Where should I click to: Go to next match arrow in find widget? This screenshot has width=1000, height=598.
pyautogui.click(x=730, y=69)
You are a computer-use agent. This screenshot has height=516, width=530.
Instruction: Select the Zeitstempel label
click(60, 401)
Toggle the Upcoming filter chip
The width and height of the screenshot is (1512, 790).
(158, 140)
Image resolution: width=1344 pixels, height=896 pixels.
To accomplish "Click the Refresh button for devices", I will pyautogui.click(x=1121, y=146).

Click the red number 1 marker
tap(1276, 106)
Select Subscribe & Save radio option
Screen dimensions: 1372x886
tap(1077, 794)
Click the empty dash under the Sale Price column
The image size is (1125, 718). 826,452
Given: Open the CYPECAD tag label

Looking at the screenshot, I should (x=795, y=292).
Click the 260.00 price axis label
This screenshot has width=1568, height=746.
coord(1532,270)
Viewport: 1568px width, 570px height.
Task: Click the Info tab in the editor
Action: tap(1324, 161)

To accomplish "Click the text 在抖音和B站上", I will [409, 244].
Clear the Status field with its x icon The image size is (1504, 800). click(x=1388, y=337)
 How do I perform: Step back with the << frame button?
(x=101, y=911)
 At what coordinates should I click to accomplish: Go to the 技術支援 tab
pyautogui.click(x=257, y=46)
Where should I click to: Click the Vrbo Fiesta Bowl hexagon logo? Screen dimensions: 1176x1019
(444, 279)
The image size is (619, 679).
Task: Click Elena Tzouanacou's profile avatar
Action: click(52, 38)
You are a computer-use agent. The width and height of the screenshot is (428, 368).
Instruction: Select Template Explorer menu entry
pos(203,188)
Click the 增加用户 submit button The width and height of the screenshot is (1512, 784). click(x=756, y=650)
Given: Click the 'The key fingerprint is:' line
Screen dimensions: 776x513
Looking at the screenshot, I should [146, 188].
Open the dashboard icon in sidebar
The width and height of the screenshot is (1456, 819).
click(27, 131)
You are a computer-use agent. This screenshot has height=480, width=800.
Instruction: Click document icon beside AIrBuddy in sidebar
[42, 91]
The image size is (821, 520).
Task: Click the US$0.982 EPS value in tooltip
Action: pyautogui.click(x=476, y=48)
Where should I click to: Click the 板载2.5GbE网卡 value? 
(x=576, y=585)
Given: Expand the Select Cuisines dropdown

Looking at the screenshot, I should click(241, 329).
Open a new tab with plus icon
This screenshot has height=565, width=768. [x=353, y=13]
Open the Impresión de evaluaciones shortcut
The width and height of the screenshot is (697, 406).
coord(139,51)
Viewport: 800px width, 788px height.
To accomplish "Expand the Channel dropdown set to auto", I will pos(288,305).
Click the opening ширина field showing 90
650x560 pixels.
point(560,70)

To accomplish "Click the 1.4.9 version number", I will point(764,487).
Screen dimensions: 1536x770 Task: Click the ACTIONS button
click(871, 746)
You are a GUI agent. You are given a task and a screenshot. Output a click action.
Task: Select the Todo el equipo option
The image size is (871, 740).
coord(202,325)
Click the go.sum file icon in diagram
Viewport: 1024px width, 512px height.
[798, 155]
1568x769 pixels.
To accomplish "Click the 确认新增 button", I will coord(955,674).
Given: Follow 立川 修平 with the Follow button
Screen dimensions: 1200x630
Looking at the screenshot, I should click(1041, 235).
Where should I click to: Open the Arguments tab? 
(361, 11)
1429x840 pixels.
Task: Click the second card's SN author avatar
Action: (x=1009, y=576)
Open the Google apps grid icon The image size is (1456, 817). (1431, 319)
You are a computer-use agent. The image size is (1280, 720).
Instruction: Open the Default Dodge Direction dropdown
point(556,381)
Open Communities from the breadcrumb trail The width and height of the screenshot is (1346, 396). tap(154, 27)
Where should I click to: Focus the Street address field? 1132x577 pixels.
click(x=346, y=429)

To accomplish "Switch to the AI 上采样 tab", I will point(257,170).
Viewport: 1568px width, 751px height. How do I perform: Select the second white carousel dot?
○ ○ ○ ○ ○
_DIRECTIONS_
Repeat every row above word for word, keeping the same order.

_ANSWER TO THE PROBLEM_
Where should I click to: Go to next match arrow in find widget? This screenshot has width=1000, height=598.
pyautogui.click(x=730, y=69)
You are a computer-use agent. This screenshot has height=516, width=530.
Instruction: Select the Zeitstempel label
click(60, 401)
Toggle the Upcoming filter chip
The width and height of the screenshot is (1512, 790).
(158, 140)
Image resolution: width=1344 pixels, height=896 pixels.
To accomplish "Click the Refresh button for devices", I will pyautogui.click(x=1121, y=146).

Click the red number 1 marker
tap(1276, 106)
Select Subscribe & Save radio option
Screen dimensions: 1372x886
tap(1077, 794)
Click the empty dash under the Sale Price column
The image size is (1125, 718). 826,452
Given: Open the CYPECAD tag label

Looking at the screenshot, I should (x=795, y=292).
Click the 260.00 price axis label
This screenshot has width=1568, height=746.
coord(1532,270)
Viewport: 1568px width, 570px height.
Task: Click the Info tab in the editor
Action: tap(1324, 161)

To accomplish "Click the text 在抖音和B站上", I will [409, 244].
Clear the Status field with its x icon The image size is (1504, 800). click(x=1388, y=337)
 How do I perform: Step back with the << frame button?
(x=101, y=911)
 At what coordinates should I click to accomplish: Go to the 技術支援 tab
pyautogui.click(x=257, y=46)
Where should I click to: Click the Vrbo Fiesta Bowl hexagon logo? Screen dimensions: 1176x1019
(444, 279)
The image size is (619, 679).
Task: Click Elena Tzouanacou's profile avatar
Action: click(52, 38)
You are a computer-use agent. The width and height of the screenshot is (428, 368).
Instruction: Select Template Explorer menu entry
pos(203,188)
Click the 增加用户 submit button The width and height of the screenshot is (1512, 784). click(x=756, y=650)
Given: Click the 'The key fingerprint is:' line
Screen dimensions: 776x513
Looking at the screenshot, I should [146, 188].
Open the dashboard icon in sidebar
The width and height of the screenshot is (1456, 819).
click(27, 131)
You are a computer-use agent. This screenshot has height=480, width=800.
Instruction: Click document icon beside AIrBuddy in sidebar
[42, 91]
The image size is (821, 520).
Task: Click the US$0.982 EPS value in tooltip
Action: pyautogui.click(x=476, y=48)
Where should I click to: Click the 板载2.5GbE网卡 value? 
(x=576, y=585)
Given: Expand the Select Cuisines dropdown

Looking at the screenshot, I should click(241, 329).
Open a new tab with plus icon
This screenshot has height=565, width=768. [x=353, y=13]
Open the Impresión de evaluaciones shortcut
The width and height of the screenshot is (697, 406).
coord(139,51)
Viewport: 800px width, 788px height.
To accomplish "Expand the Channel dropdown set to auto", I will pos(288,305).
Click the opening ширина field showing 90
650x560 pixels.
point(560,70)

To accomplish "Click the 1.4.9 version number", I will point(764,487).
Screen dimensions: 1536x770 Task: Click the ACTIONS button
click(871, 746)
You are a GUI agent. You are given a task and a screenshot. Output a click action.
Task: Select the Todo el equipo option
The image size is (871, 740).
coord(202,325)
Click the go.sum file icon in diagram
Viewport: 1024px width, 512px height.
[798, 155]
1568x769 pixels.
To accomplish "Click the 确认新增 button", I will coord(955,674).
Given: Follow 立川 修平 with the Follow button
Screen dimensions: 1200x630
Looking at the screenshot, I should click(1041, 235).
Where should I click to: Open the Arguments tab? 
(361, 11)
1429x840 pixels.
Task: Click the second card's SN author avatar
Action: (x=1009, y=576)
Open the Google apps grid icon The image size is (1456, 817). (1431, 319)
You are a computer-use agent. The image size is (1280, 720).
Instruction: Open the Default Dodge Direction dropdown
point(556,381)
Open Communities from the breadcrumb trail The width and height of the screenshot is (1346, 396). tap(154, 27)
Where should I click to: Focus the Street address field? 1132x577 pixels.
click(x=346, y=429)

To accomplish "Switch to the AI 上采样 tab", I will point(257,170).
Viewport: 1568px width, 751px height. How do I perform: Select the second white carousel dot?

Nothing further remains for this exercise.